Андрей Андреевич смотрел на зеленую прозрачную, холодного оттенка воду за бортом, на яркую белую полосу хрупко пузырящейся пены, уходящую от носа барка под маленьким углом вдоль борта. Он стоял в тени паруса и щурился иногда на пылающую голубизну неба. Вода шипела за бортом.

Грудь сегодня болела меньше, чем прошлые дни. Когда он приплыл из Астрахани в Баку, ему стало хуже. Вернулось кровохарканье, которого не было, пока он плыл по Волге. Но через три-четыре дня полегчало.

Он очень надеялся на сухую жару Туркестана.

Дерево борта и палубы, отшлифованное, промытое, пропитанное соленой водой и солнцем, отливало сединой.

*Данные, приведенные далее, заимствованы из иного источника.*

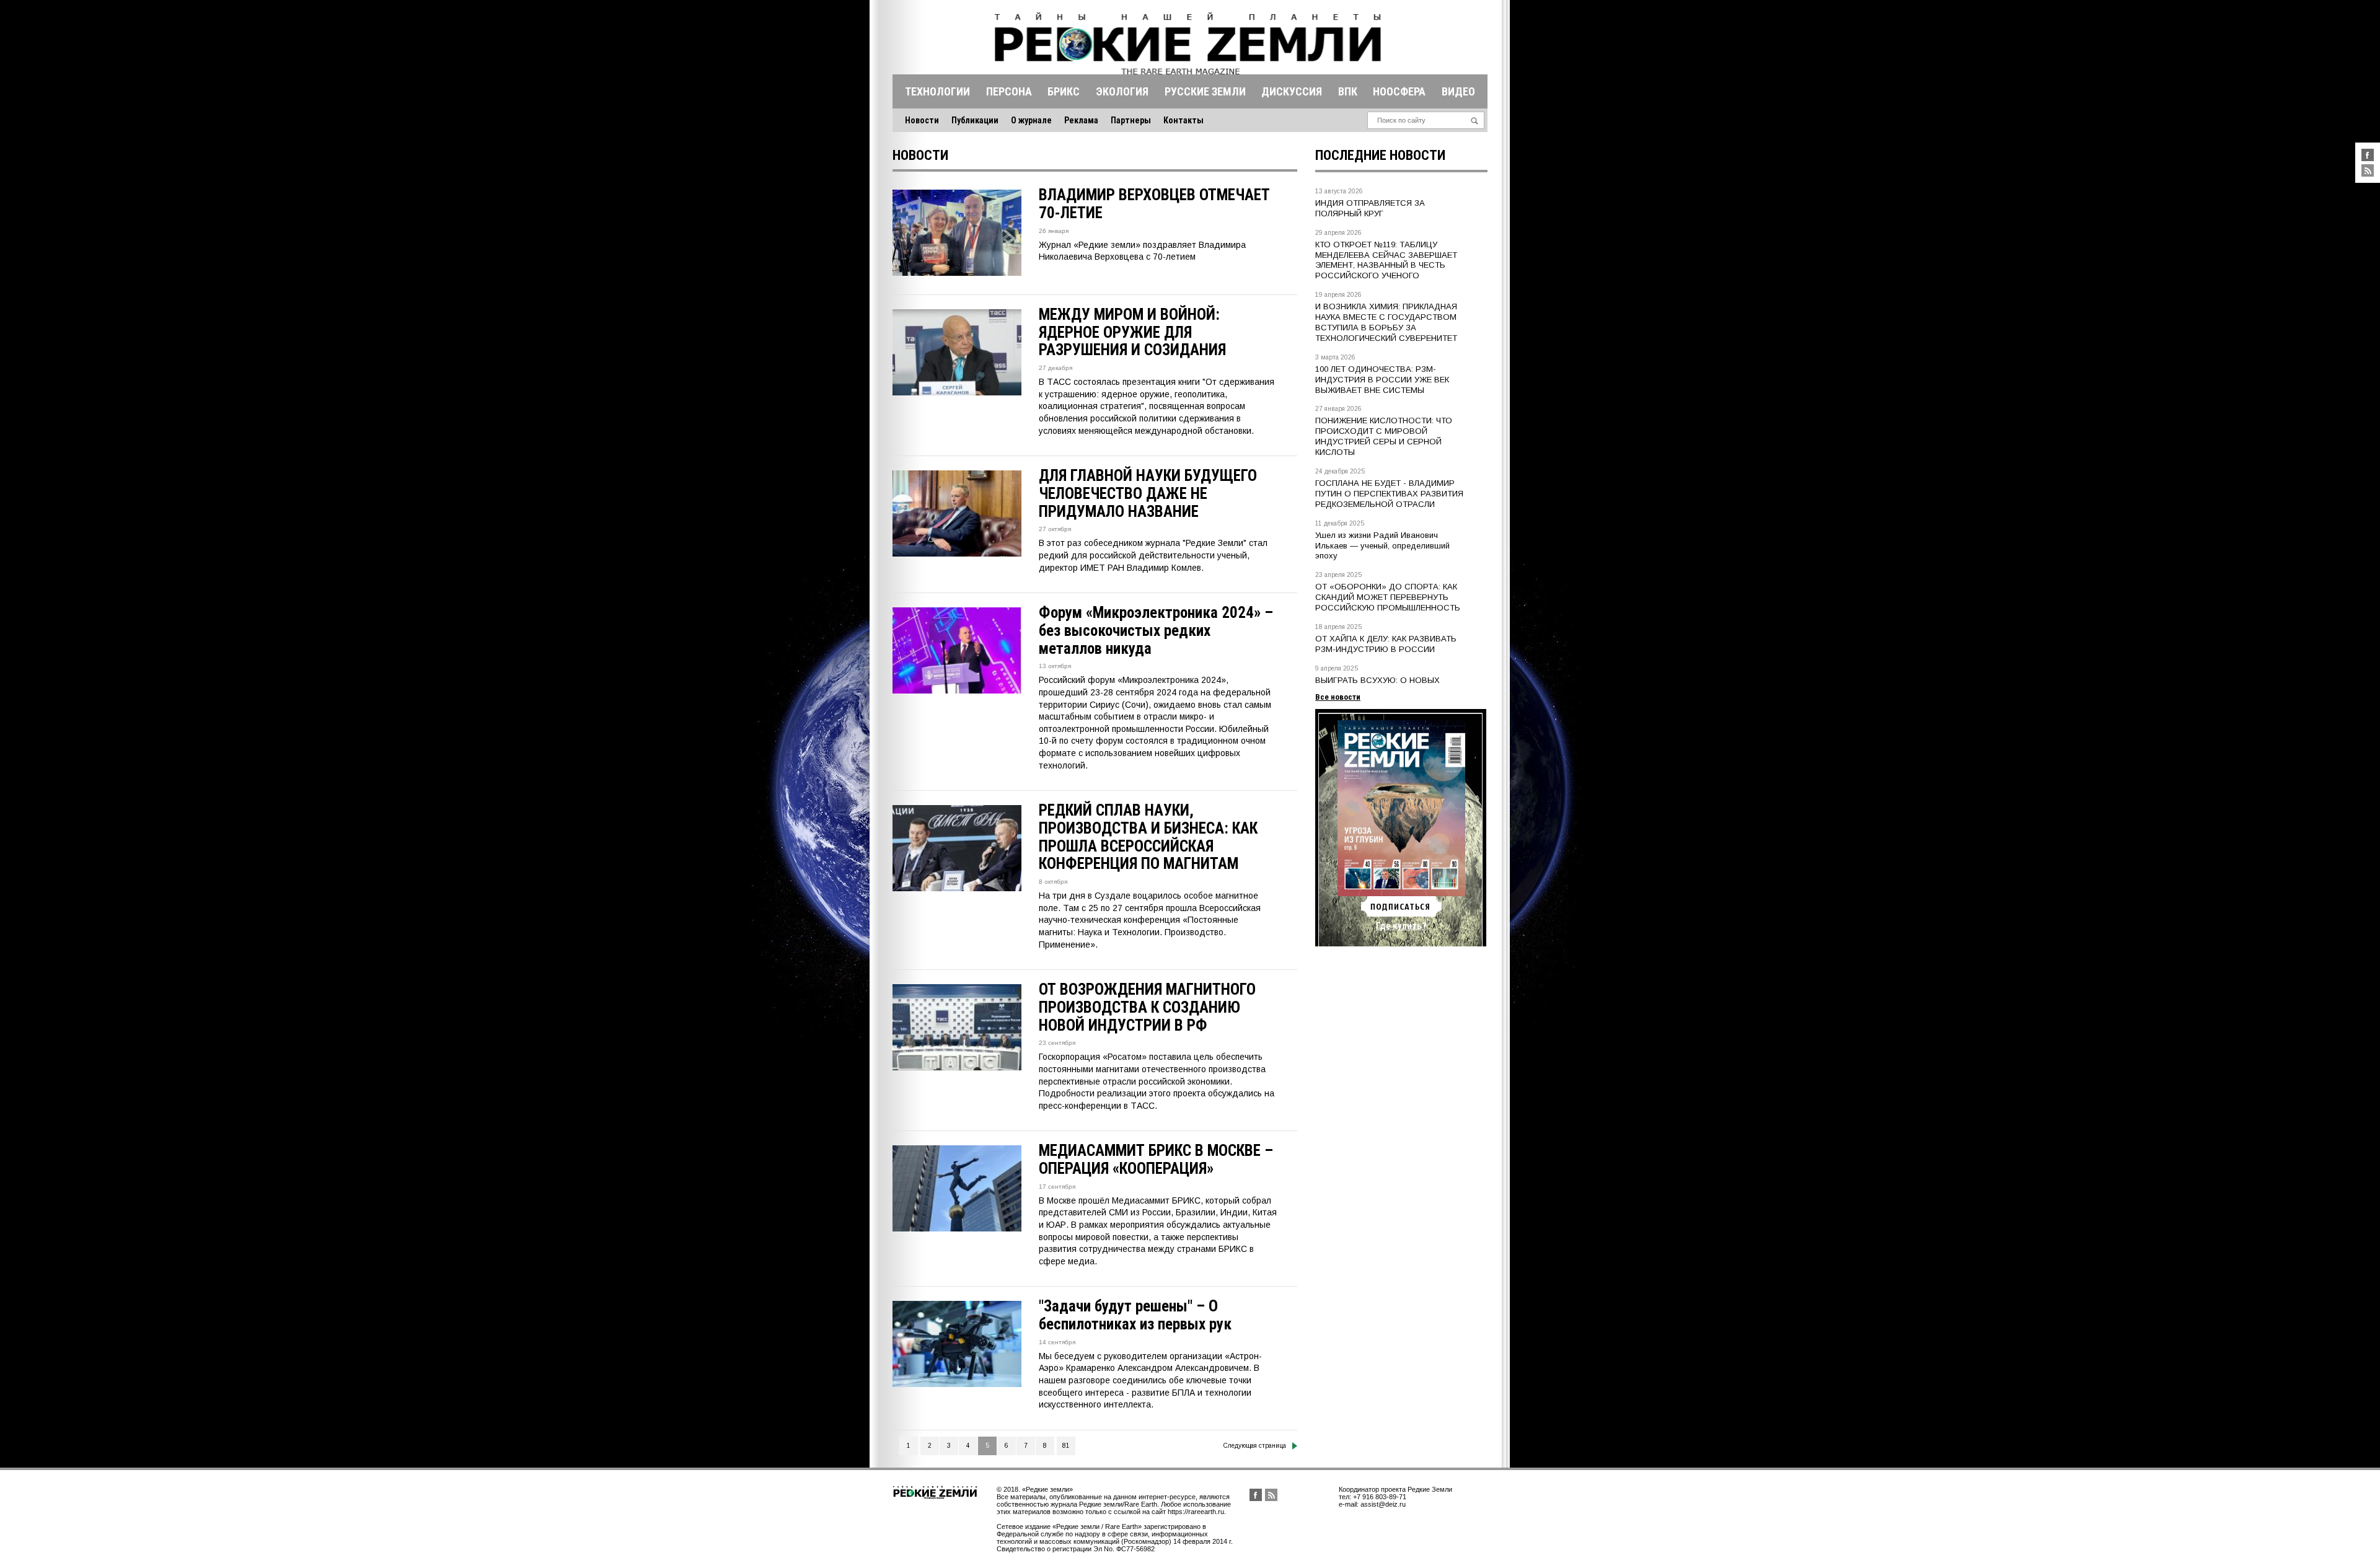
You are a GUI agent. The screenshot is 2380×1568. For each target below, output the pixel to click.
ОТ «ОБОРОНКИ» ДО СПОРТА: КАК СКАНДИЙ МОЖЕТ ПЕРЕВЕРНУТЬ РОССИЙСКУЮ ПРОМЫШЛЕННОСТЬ (1387, 597)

Андрей Андреевич сел на палубу, прислонившись спиной к борту, и достал из кармана широкой парусиновой куртки, сшитой ему бакинским портным-армянином, одну из своих мексиканских книжек с записями за шестьдесят первый год и наклеенными на страницы газетными вырезками.

Когда два месяца назад в Москве он узнал наконец, за что же в самом деле арестован был Иван Гаврилович Прыжов, когда убедился, что участие Ивана Гавриловича в убийстве не вымысел и не случайность, он сказал себе, что должен немедленно писать свою книгу. Нет, нет, никаких пропагаторских аналогий, никаких эффектных сближений. Надо ясно и подробно рассказать о том, что случилось в этой, за тридевять земель лежащей Мексике… Он вспомнил теперь, сидя спиной к горячему борту, за которым чавкала и шипела зеленая каспийская вода, как октябрьским промозглым московским днем Иван Гаврилович говорил ему: «Они нас до отчаяния доводят…» До какого же отчаяния надо было довести умницу Ивана Гавриловича, чтобы он пошел убивать человека — ясное дело! — не виновного ни в чем…

Рассказать необходимо — что бывает, когда целые народы до отчаяния доводят, как в Мексике…

Андрей Андреевич раскрыл книжку. Сегодня он поставил себе разобрать обстоятельства лета шестьдесят первого, такие запутанные и страшные.

Взглянув на вырезки, Андрей Андреевич понял, что события десятилетней почти давности вовсе не представляются ему прошлыми, наоборот, он смутно видел их впереди, где-то там, за зеленым морским перегибом, куда шел барк. Он не раз уже ловил себя на том, что не может осознать понятие — прошлое. Ничто не уходило, не оставалось позади.

Когда после полутора лет метаний по России, съевших остатки его состояния и вернувших чахотку, излеченную, как он думал, в Мексике, когда после этих полутора лет он решил, что пора приниматься за книгу, он стал размышлять о времени. И не мог представить себе время единонаправленным потоком. Ему представлялось огромное, вогнутое, как чаша, движущееся пространство, на котором располагались события, свершавшиеся единовременно, пересекавшие друг друга, набегавшие одно на другое. Он твердо знал теперь, что порядок их сочетаний совсем не тот, который представляется взгляду. Он знал, что его прибытие в Веракрус в шестидесятом году надо поставить рядом не с отплытием из Кронштадта или Ливерпуля, а с безмятежной беседой пятьдесят третьего года, которую вел он в московском трактире с Иваном Гавриловичем Прыжовым… И многие события, совершившиеся по видимости в свой срок, на самом деле в этот срок только выступили на поверхность, а свершились давно.